● **Given exercise**: Could you set down every line of the listing below word for word, without changing anything?

● **Data for processing**:
################
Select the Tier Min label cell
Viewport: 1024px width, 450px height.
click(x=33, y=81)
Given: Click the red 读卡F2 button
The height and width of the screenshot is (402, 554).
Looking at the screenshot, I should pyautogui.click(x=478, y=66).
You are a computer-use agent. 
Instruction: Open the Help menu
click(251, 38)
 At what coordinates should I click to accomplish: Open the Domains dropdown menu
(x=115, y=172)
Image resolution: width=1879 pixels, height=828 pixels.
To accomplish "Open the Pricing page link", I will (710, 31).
################
● **Task answer**:
Select the Tier Min label cell
Viewport: 1024px width, 450px height.
click(x=33, y=81)
Given: Click the red 读卡F2 button
The height and width of the screenshot is (402, 554).
Looking at the screenshot, I should pyautogui.click(x=478, y=66).
You are a computer-use agent. 
Instruction: Open the Help menu
click(251, 38)
 At what coordinates should I click to accomplish: Open the Domains dropdown menu
(x=115, y=172)
Image resolution: width=1879 pixels, height=828 pixels.
To accomplish "Open the Pricing page link", I will (710, 31).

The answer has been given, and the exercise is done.